Courtesy of Wikimedia Commons

A Somali walks in front of the rubble of a building due to the Oct. 14 bombing in Mogadishu. Somali president Mohamed Abdullahi declared three days of national mourning for the bombing.

by Mahika Halepete and Gloria Zhang

A double truck bombing killed at least 358 people and severely injured 30 in Mogadishu, Somalia on Oct. 14. The victims were airlifted to the nearest emergency hospital in Turkey, and no terrorist organization has yet claimed responsibility for the attack.

This attack is the most deadly in almost all of sub-Saharan Africa in recent years. Officials believe the trucks’ proximity to a fuel tanker exacerbated the explosion.

Even though no terrorist group has claimed responsibility, many suspect the terrorist group Al-Shabaab, which has been waging war with the Somali government for over a decade.

“Al-Shabaab is the only arms group in Somalia, and really East Africa, that are capable, on a regular basis, in carrying out similar types of large scale attacks, specifically with explosive, vehicle-borne devices,” research fellow at the Harvard Kennedy School Christopher Anzalone said. “There is also a precedent where Al-Shabaab is likely to carry out an attack and not claim it.”

According to the U.S. Department of State, the United States has provided a total of 1.5 billion dollars to Somalia in funds for drought, famine and refugees since 2006. Additionally, the U.S. works with organizations, such as the United Nations, on peacekeeping and maintaining security in the country.

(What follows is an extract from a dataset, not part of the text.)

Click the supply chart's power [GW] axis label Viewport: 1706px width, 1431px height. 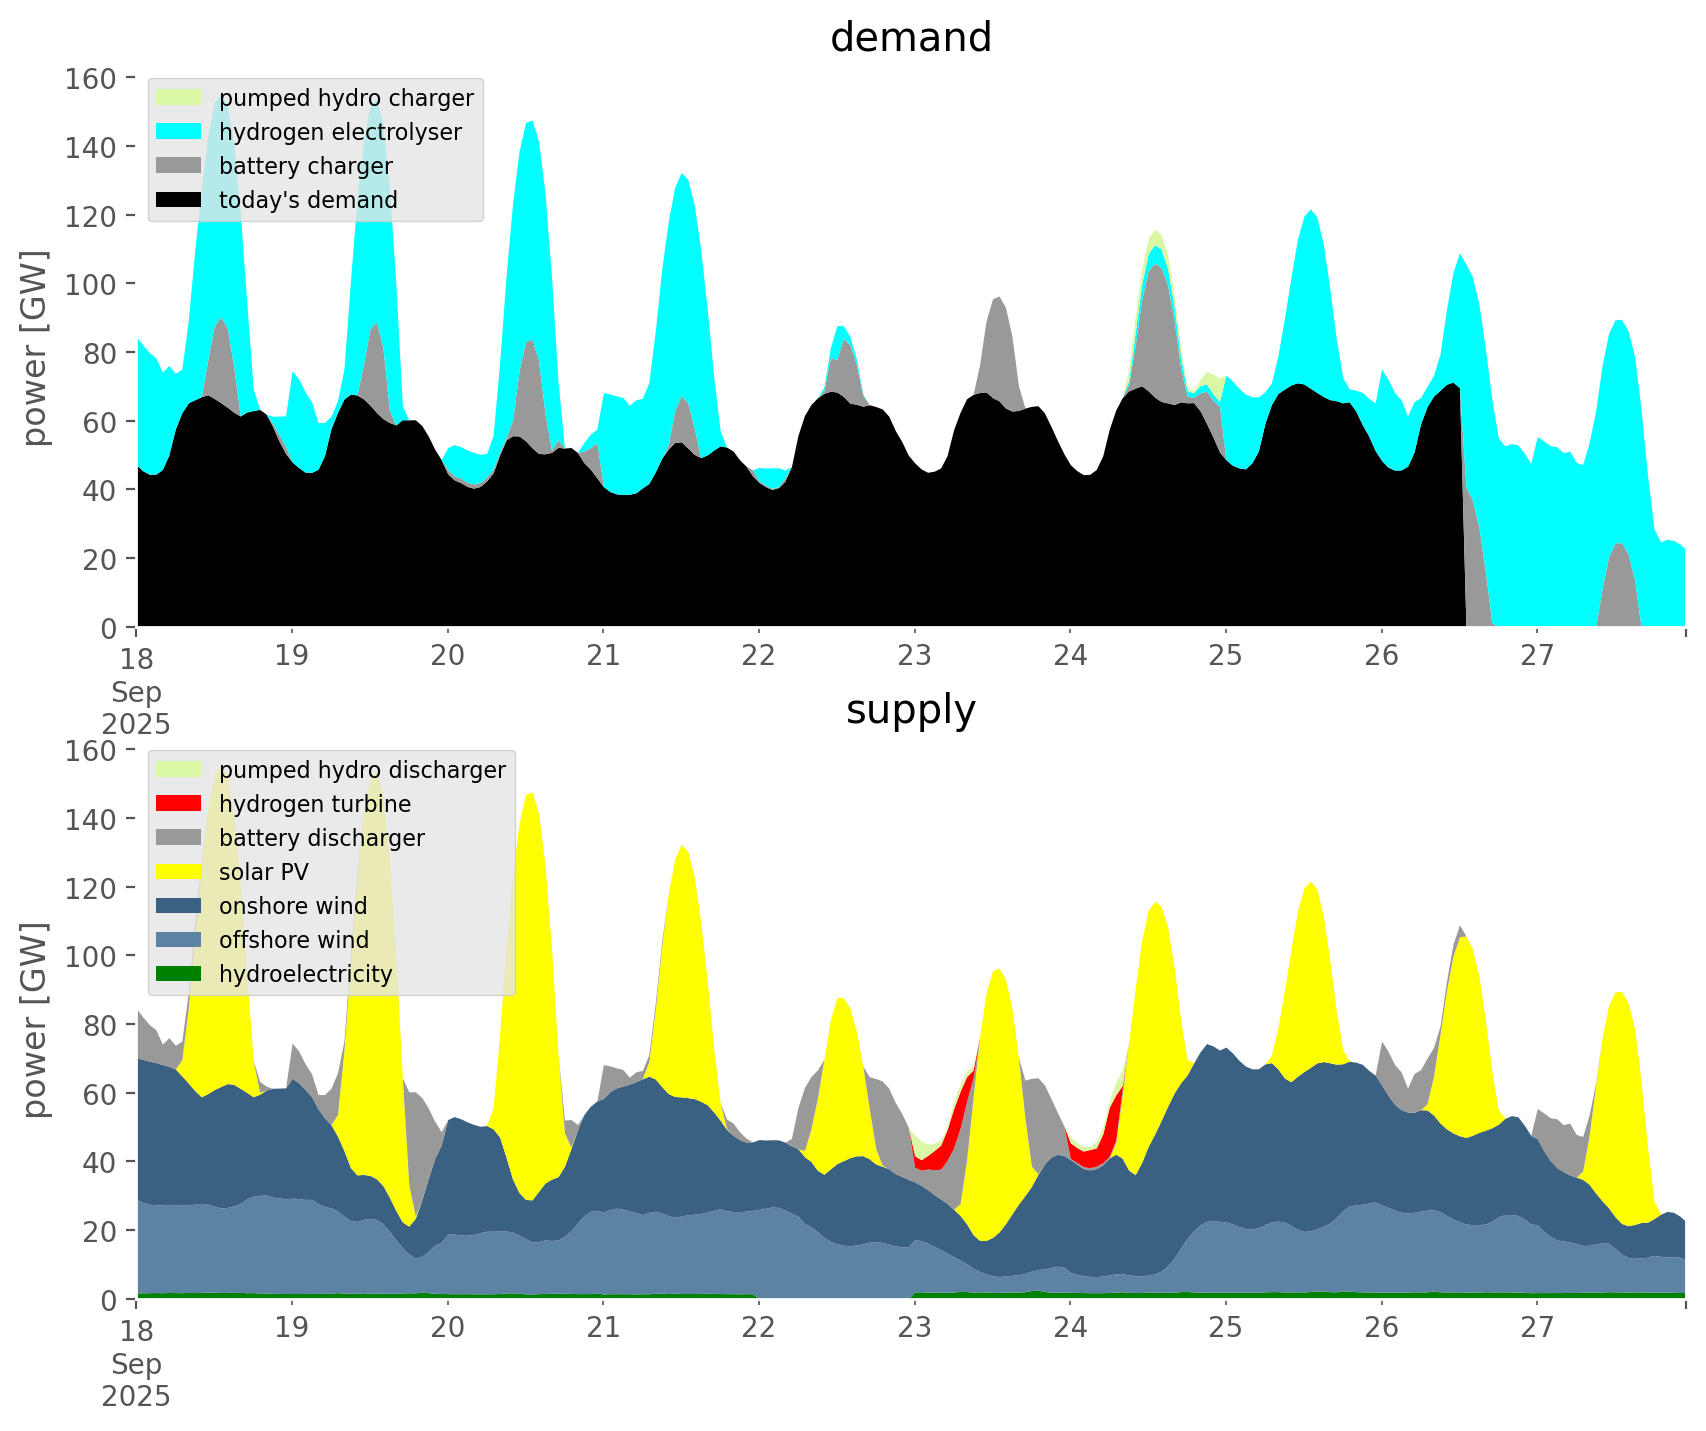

“[The U.S.] will continue to stand with the Somali government, its people and our international allies to combat terrorism and support their efforts to achieve peace, security and prosperity,” a statement released by the Department of State said.

Haris Hosseini (11) believes that few people in the school community have understanding of the bombing due to limited media coverage. He volunteered alongside his father, Khaled Hosseini, an ambassador for the UN Refugee Agency, to help communities in Uganda.

“I think that at some point we have to recognize that in our society, Western lives take greater importance in the media,” he said. “I never want to compare or contrast disasters or tragedies or massacres, but ultimately at the end of the day, we have to recognize that we give very unbalanced attentions to certain problems, and that has to do with the fact that Western citizens and people are seen as inherently more significant in our social fabric.”